# Creating test and training samples
Out goal might be to design an algorithm to predict flight delayes. To test our model, we will want to split our data into two parts:

1.  Training sample: This is the sample we will train our model on.
2.  Testing sample: This is the unseen data that we will test our trained model on. Good performance on this sample -with a previously traineed model using only the training data - will ensure that our model generalizes well.

A common split is 80% train and 20% test. We could just **randomly split** our data (this is quite typical), but in our case we will do some a bit more sophisticated.

We might guess from our own experience that the **carrier** (American Airlines, Southwest Delta, etc) has a big impact on flight delays. So when we split our data we would like to know for sure that our test sample is close in distribution for the carriers as our training sample. Will this be true if we just randomly split the data?

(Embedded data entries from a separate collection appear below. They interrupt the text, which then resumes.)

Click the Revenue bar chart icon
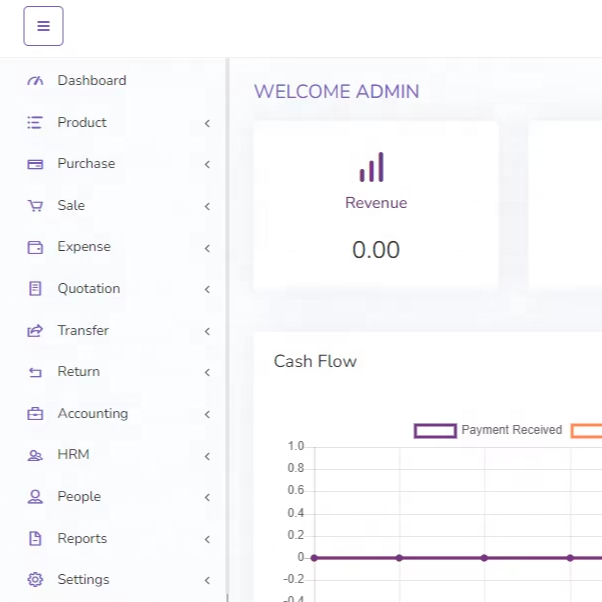 point(371,167)
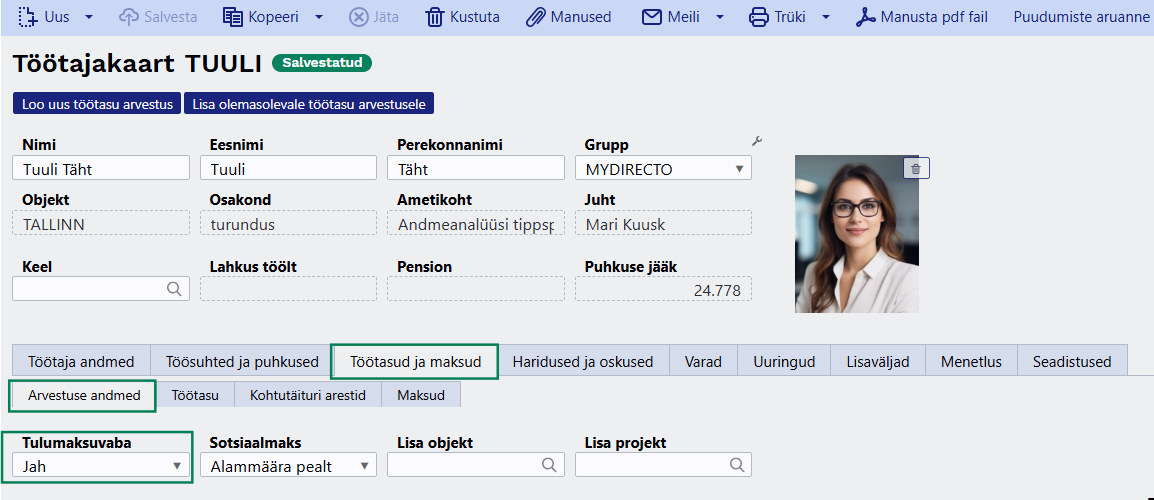Click the Trüki printer icon
Viewport: 1154px width, 500px height.
[759, 17]
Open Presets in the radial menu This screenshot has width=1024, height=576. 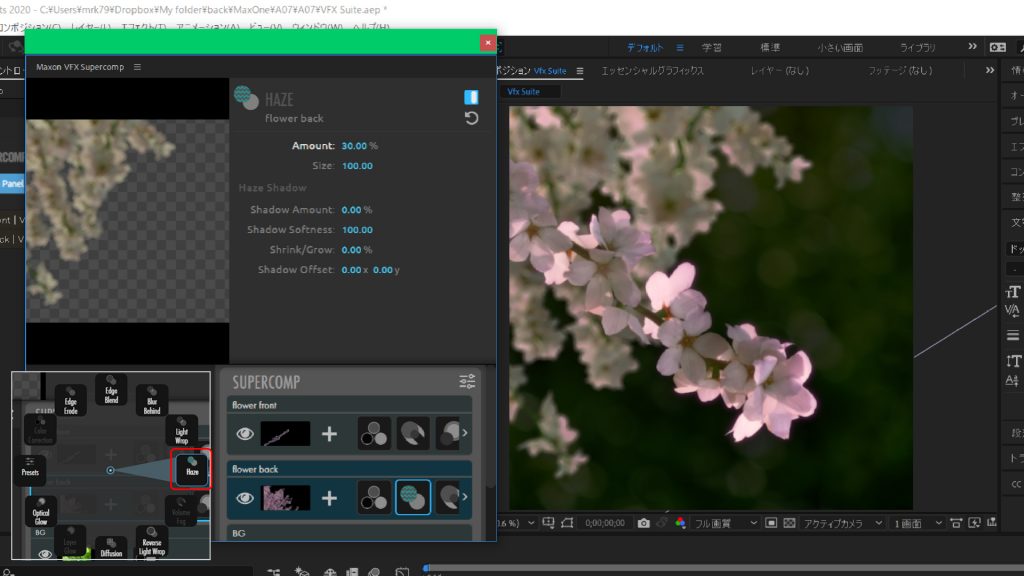(32, 468)
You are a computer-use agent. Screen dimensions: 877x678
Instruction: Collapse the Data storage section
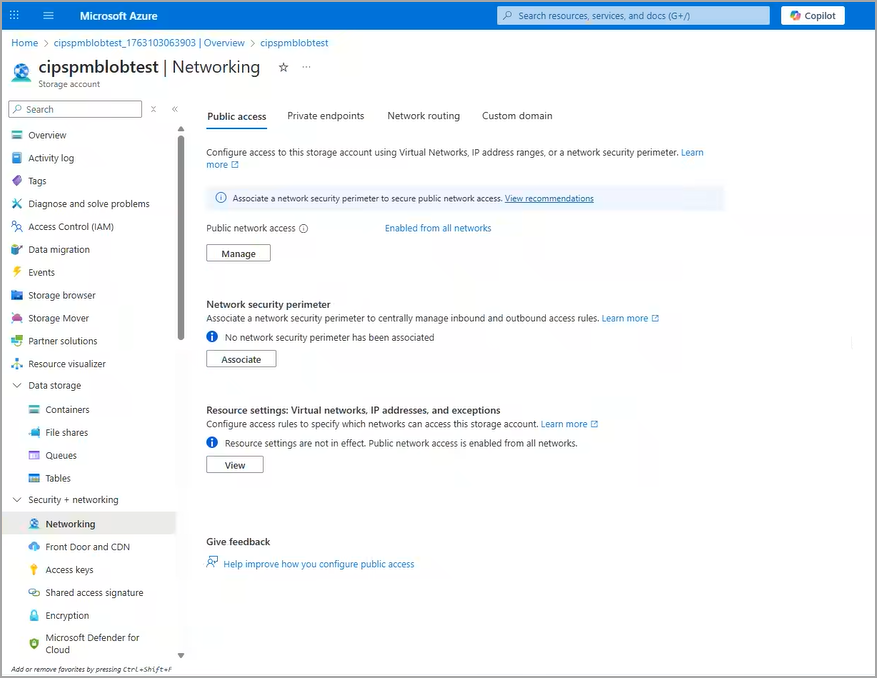point(17,385)
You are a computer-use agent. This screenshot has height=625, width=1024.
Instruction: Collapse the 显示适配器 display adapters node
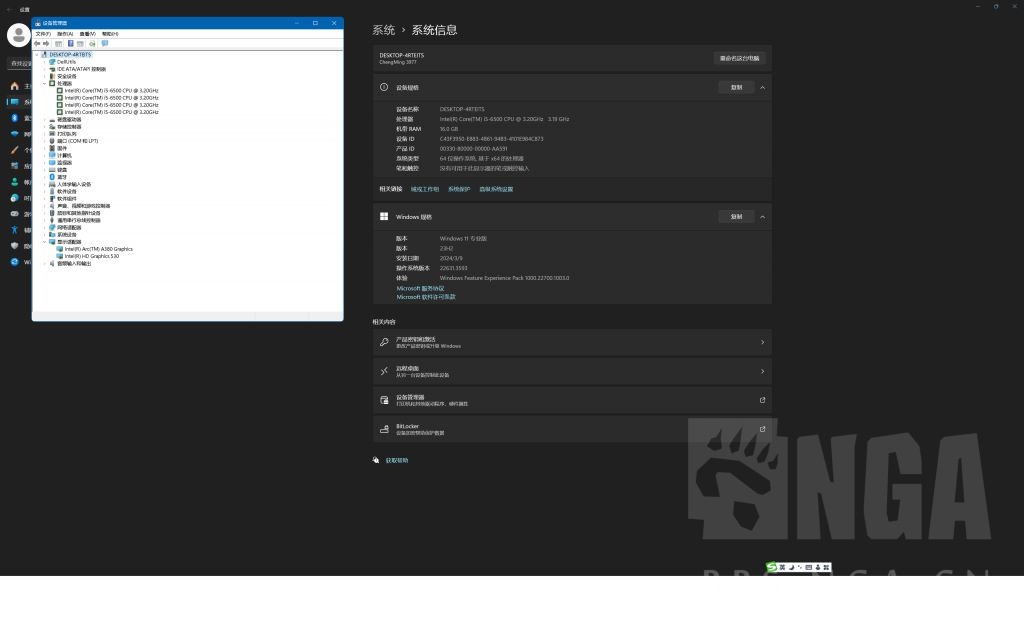[45, 242]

Let's first read in our flight data sample as before (the data is again in the */data* folder in github, in a subfolder named *flights*):

In [0]:
import pandas as pd

# Now let's print some data to the screem
flights = pd.read_csv("https://raw.githubusercontent.com/big-data-analytics-physics/data/master/flights/flights.csv")
print(flights.head())

What does the carrier disctribution look like for our full sample?   Let's plot it.

In [0]:
# 
# Need this code fragment for plotting
import matplotlib
import matplotlib.pyplot as plt
import numpy as np
import pandas as pd
import sklearn.linear_model
import plotly.offline as py
from plotly.offline import download_plotlyjs, init_notebook_mode, plot, iplot
import plotly.graph_objs as go

def enable_plotly_in_cell():
  import IPython
  from plotly.offline import init_notebook_mode
  display(IPython.core.display.HTML('''
        <script src="/static/components/requirejs/require.js"></script>
  '''))
  init_notebook_mode(connected=False)

The code below plots the carrier distribution.  One new feature: **histnorm="probability"**.   This will plot fractions rather than counts in the histogram, which will be helpfull when we want to compare the **shape** of histograms with different total counts.

In [0]:
import plotly.plotly as py
import numpy as np
from plotly.offline import iplot
import plotly.graph_objs as go

enable_plotly_in_cell()
trace1 = go.Histogram(
    x=flights['carrier'],
    opacity=0.75,
    name="Income Category",
    histnorm='probability'
)

data = [trace1]
layout = go.Layout(barmode='overlay')
fig = go.Figure(data=data, layout=layout)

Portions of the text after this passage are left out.